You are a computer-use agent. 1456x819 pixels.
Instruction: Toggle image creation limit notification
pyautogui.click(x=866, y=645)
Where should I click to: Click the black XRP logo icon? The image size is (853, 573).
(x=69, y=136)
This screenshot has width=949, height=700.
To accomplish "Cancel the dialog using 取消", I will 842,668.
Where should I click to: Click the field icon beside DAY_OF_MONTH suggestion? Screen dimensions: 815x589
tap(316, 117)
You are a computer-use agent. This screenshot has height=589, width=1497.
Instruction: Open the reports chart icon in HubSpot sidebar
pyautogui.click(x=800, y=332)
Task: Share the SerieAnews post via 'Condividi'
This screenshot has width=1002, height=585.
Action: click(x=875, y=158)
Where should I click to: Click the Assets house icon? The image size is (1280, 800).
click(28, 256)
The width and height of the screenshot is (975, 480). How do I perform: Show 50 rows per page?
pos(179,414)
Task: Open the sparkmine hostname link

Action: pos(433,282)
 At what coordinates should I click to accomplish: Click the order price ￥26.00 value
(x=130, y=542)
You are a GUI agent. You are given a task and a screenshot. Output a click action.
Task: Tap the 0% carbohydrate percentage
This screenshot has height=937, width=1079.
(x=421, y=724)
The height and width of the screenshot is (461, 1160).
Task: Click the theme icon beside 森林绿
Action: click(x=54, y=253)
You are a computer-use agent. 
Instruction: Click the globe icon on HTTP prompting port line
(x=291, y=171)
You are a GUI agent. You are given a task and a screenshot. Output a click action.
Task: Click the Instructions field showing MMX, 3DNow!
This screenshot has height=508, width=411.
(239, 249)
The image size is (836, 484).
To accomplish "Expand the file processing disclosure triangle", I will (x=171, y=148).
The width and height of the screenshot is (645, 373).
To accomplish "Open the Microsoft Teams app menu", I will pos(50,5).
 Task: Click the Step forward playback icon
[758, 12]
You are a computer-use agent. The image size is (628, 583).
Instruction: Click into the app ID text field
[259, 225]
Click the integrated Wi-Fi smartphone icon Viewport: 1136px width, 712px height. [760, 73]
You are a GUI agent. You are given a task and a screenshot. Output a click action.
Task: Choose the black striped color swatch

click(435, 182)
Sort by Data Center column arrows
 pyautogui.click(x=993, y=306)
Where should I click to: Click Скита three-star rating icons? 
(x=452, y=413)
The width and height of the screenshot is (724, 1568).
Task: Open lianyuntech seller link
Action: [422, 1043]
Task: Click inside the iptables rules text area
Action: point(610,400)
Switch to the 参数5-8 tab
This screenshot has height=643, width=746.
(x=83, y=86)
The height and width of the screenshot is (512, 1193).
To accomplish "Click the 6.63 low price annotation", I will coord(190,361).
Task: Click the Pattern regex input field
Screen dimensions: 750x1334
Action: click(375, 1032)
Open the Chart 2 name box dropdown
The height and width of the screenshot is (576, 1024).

________

Exercise goal —
The full set of entries, copied exactly, is the expected answer.

Your response —
You are a computer-use agent. 1456x819 pixels.
Instruction: Toggle image creation limit notification
pyautogui.click(x=866, y=645)
Where should I click to: Click the black XRP logo icon? The image size is (853, 573).
(x=69, y=136)
This screenshot has width=949, height=700.
To accomplish "Cancel the dialog using 取消", I will 842,668.
Where should I click to: Click the field icon beside DAY_OF_MONTH suggestion? Screen dimensions: 815x589
tap(316, 117)
You are a computer-use agent. This screenshot has height=589, width=1497.
Instruction: Open the reports chart icon in HubSpot sidebar
pyautogui.click(x=800, y=332)
Task: Share the SerieAnews post via 'Condividi'
This screenshot has width=1002, height=585.
Action: click(x=875, y=158)
Where should I click to: Click the Assets house icon? The image size is (1280, 800).
click(28, 256)
The width and height of the screenshot is (975, 480). How do I perform: Show 50 rows per page?
pos(179,414)
Task: Open the sparkmine hostname link

Action: pos(433,282)
 At what coordinates should I click to accomplish: Click the order price ￥26.00 value
(x=130, y=542)
You are a GUI agent. You are given a task and a screenshot. Output a click action.
Task: Tap the 0% carbohydrate percentage
This screenshot has height=937, width=1079.
(x=421, y=724)
The height and width of the screenshot is (461, 1160).
Task: Click the theme icon beside 森林绿
Action: click(x=54, y=253)
You are a computer-use agent. 
Instruction: Click the globe icon on HTTP prompting port line
(x=291, y=171)
You are a GUI agent. You are given a task and a screenshot. Output a click action.
Task: Click the Instructions field showing MMX, 3DNow!
This screenshot has height=508, width=411.
(239, 249)
The image size is (836, 484).
To accomplish "Expand the file processing disclosure triangle", I will (x=171, y=148).
The width and height of the screenshot is (645, 373).
To accomplish "Open the Microsoft Teams app menu", I will pos(50,5).
 Task: Click the Step forward playback icon
[758, 12]
You are a computer-use agent. The image size is (628, 583).
Instruction: Click into the app ID text field
[259, 225]
Click the integrated Wi-Fi smartphone icon Viewport: 1136px width, 712px height. [760, 73]
You are a GUI agent. You are given a task and a screenshot. Output a click action.
Task: Choose the black striped color swatch

click(435, 182)
Sort by Data Center column arrows
 pyautogui.click(x=993, y=306)
Where should I click to: Click Скита three-star rating icons? 
(x=452, y=413)
The width and height of the screenshot is (724, 1568).
Task: Open lianyuntech seller link
Action: [422, 1043]
Task: Click inside the iptables rules text area
Action: point(610,400)
Switch to the 参数5-8 tab
This screenshot has height=643, width=746.
(x=83, y=86)
The height and width of the screenshot is (512, 1193).
To accomplish "Click the 6.63 low price annotation", I will coord(190,361).
Task: Click the Pattern regex input field
Screen dimensions: 750x1334
Action: click(375, 1032)
Open the Chart 2 name box dropdown
The height and width of the screenshot is (576, 1024).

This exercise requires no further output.